▶ Task directions
Which lines below fall between the one containing "Регистрация / Авторизация (64, 329)" and the one containing "посетить (185, 2290)"? Repeat them exactly, counting both of those lines, and add nothing else.

▶ Stored items
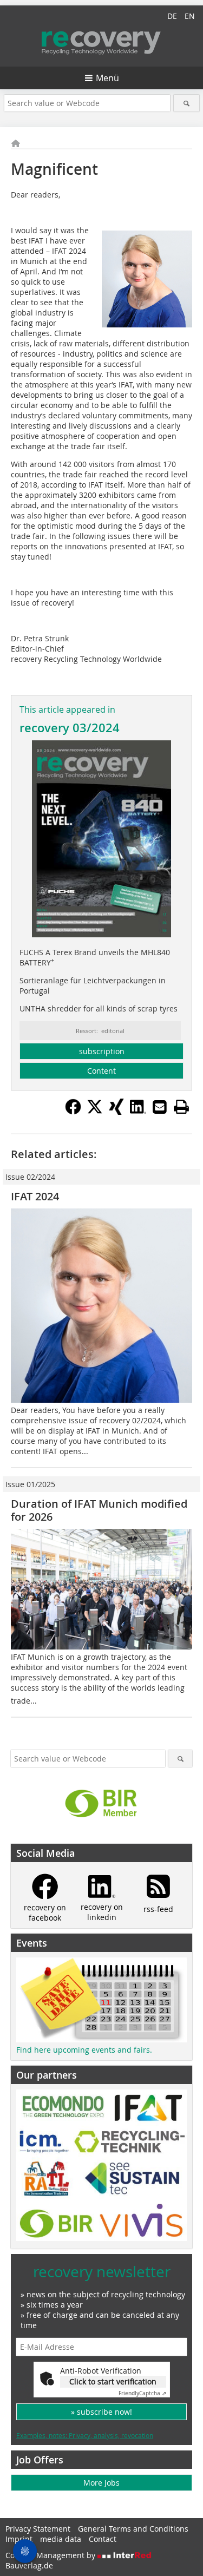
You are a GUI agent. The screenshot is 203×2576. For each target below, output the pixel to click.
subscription (102, 1051)
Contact (102, 2539)
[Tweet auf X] (95, 1111)
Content (101, 1071)
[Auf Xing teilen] (116, 1111)
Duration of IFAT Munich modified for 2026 (99, 1510)
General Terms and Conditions (133, 2529)
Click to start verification (112, 2381)
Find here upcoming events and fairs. (84, 2050)
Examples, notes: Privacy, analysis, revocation (84, 2435)
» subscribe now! (101, 2412)
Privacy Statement (37, 2529)
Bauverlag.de (29, 2565)
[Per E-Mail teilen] (160, 1106)
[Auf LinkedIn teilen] (138, 1111)
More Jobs (101, 2483)
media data (60, 2539)
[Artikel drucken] (181, 1106)
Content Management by (51, 2555)
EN (190, 16)
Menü (107, 78)
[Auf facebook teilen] (73, 1111)
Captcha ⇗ (142, 2393)
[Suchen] (186, 103)
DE (172, 16)
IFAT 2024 (35, 1196)
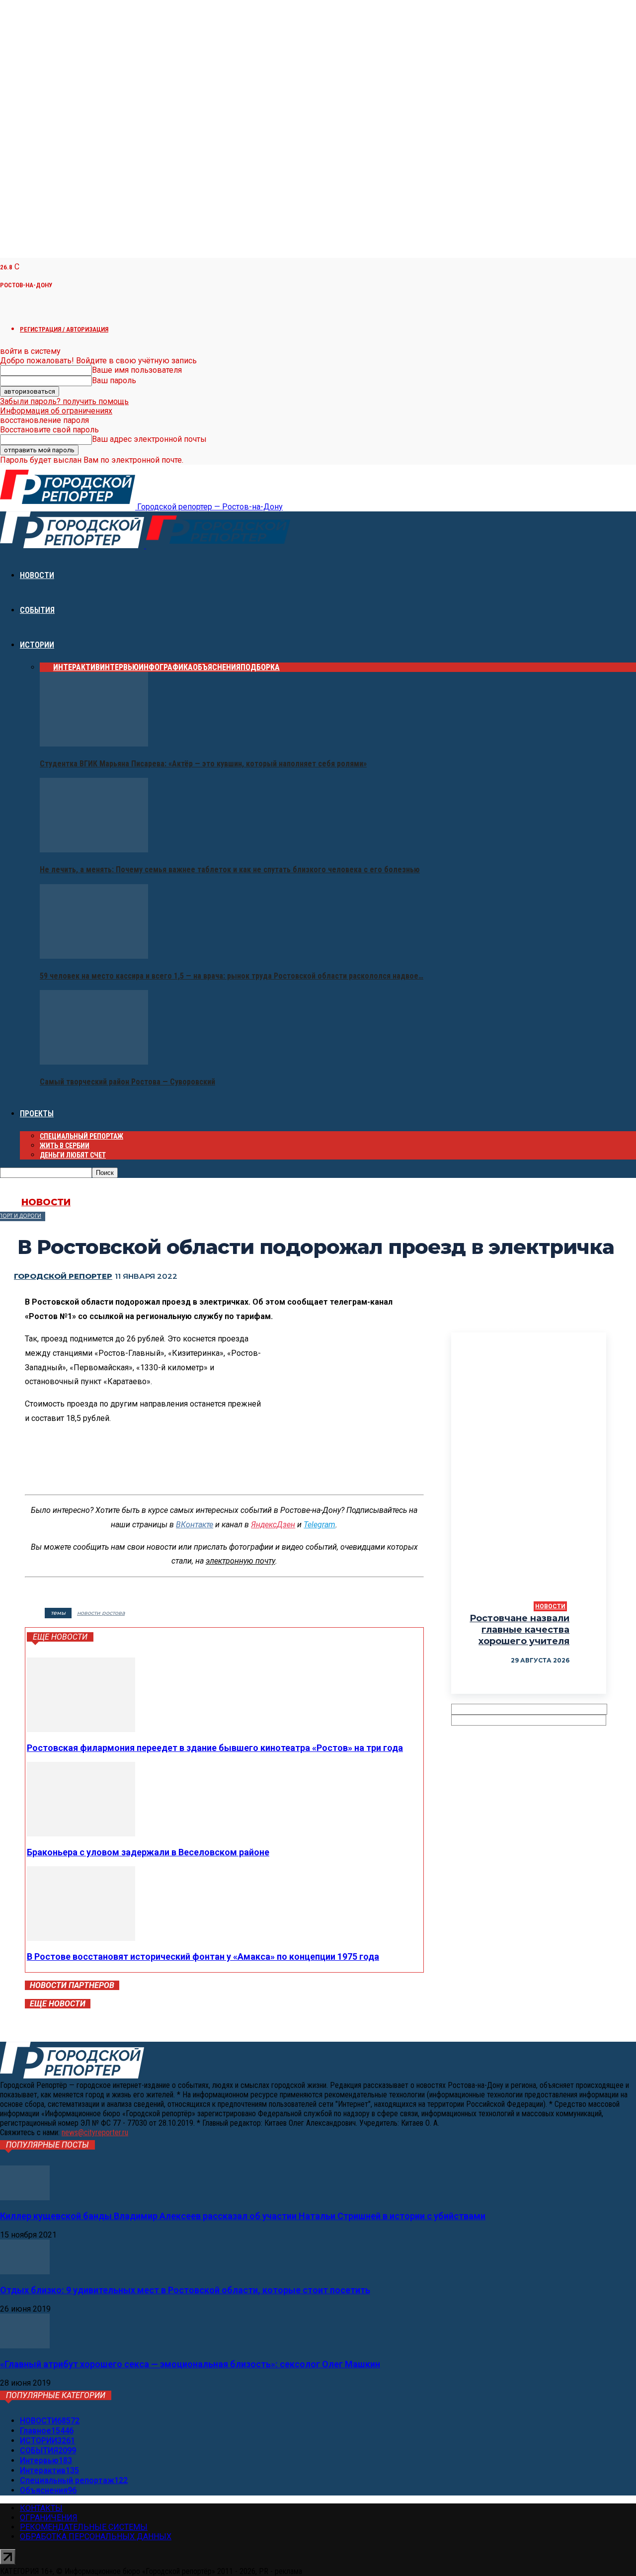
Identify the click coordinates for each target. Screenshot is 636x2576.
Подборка (260, 667)
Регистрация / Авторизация (64, 329)
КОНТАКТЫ (41, 2508)
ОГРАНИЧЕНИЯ (49, 2517)
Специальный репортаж (81, 1136)
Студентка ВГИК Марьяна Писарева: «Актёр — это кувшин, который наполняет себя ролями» (203, 763)
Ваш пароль (114, 380)
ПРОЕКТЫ (37, 1113)
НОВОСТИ (37, 575)
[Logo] (73, 545)
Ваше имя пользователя (137, 370)
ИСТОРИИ (37, 645)
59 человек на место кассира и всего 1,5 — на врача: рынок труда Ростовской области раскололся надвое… (231, 976)
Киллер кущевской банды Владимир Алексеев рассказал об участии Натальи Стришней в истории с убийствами (242, 2216)
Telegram (319, 1524)
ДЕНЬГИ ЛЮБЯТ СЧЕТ (73, 1155)
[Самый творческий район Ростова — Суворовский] (94, 1062)
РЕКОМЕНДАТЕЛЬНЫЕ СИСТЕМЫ (84, 2527)
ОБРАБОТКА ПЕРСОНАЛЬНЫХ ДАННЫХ (95, 2536)
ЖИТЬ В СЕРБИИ (64, 1146)
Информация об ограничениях (56, 410)
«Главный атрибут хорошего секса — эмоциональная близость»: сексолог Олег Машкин (190, 2364)
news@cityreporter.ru (95, 2132)
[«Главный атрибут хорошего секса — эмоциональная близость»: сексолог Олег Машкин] (25, 2345)
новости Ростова (101, 1612)
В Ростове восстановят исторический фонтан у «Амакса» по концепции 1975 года (203, 1956)
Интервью (119, 667)
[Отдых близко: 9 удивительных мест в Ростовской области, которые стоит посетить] (25, 2271)
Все (46, 667)
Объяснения (216, 667)
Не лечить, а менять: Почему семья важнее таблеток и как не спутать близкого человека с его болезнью (230, 869)
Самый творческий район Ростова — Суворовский (127, 1081)
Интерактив (76, 667)
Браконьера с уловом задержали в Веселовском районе (148, 1852)
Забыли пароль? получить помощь (64, 401)
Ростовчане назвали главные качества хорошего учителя (519, 1630)
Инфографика (166, 667)
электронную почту (240, 1561)
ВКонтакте (194, 1524)
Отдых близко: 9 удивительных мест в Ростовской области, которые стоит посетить (185, 2290)
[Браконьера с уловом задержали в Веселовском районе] (81, 1833)
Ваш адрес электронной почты (149, 439)
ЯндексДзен (273, 1524)
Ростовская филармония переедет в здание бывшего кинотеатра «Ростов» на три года (215, 1748)
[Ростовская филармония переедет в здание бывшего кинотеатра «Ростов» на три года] (81, 1729)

▶ Exercise result
Регистрация / Авторизация (64, 329)
КОНТАКТЫ (41, 2508)
ОГРАНИЧЕНИЯ (49, 2517)
Специальный репортаж (81, 1136)
Студентка ВГИК Марьяна Писарева: «Актёр — это кувшин, который наполняет себя ролями» (203, 763)
Ваш пароль (114, 380)
ПРОЕКТЫ (37, 1113)
НОВОСТИ (37, 575)
[Logo] (73, 545)
Ваше имя пользователя (137, 370)
ИСТОРИИ (37, 645)
59 человек на место кассира и всего 1,5 — на врача: рынок труда Ростовской области раскололся надвое… (231, 976)
Киллер кущевской банды Владимир Алексеев рассказал об участии Натальи Стришней в истории с убийствами (242, 2216)
Telegram (319, 1524)
ДЕНЬГИ ЛЮБЯТ СЧЕТ (73, 1155)
[Самый творческий район Ростова — Суворовский] (94, 1062)
РЕКОМЕНДАТЕЛЬНЫЕ СИСТЕМЫ (84, 2527)
ОБРАБОТКА ПЕРСОНАЛЬНЫХ ДАННЫХ (95, 2536)
ЖИТЬ В СЕРБИИ (64, 1146)
Информация об ограничениях (56, 410)
«Главный атрибут хорошего секса — эмоциональная близость»: сексолог Олег Машкин (190, 2364)
news@cityreporter.ru (95, 2132)
[«Главный атрибут хорошего секса — эмоциональная близость»: сексолог Олег Машкин] (25, 2345)
новости Ростова (101, 1612)
В Ростове восстановят исторический фонтан у «Амакса» по концепции 1975 года (203, 1956)
Интервью (119, 667)
[Отдых близко: 9 удивительных мест в Ростовской области, которые стоит посетить] (25, 2271)
Все (46, 667)
Объяснения (216, 667)
Не лечить, а менять: Почему семья важнее таблеток и как не спутать близкого человека с его болезнью (230, 869)
Самый творческий район Ростова — Суворовский (127, 1081)
Интерактив (76, 667)
Браконьера с уловом задержали в Веселовском районе (148, 1852)
Забыли пароль? получить помощь (64, 401)
Ростовчане назвали главные качества хорошего учителя (519, 1630)
Инфографика (166, 667)
электронную почту (240, 1561)
ВКонтакте (194, 1524)
Отдых близко: 9 удивительных мест в Ростовской области, которые стоит посетить (185, 2290)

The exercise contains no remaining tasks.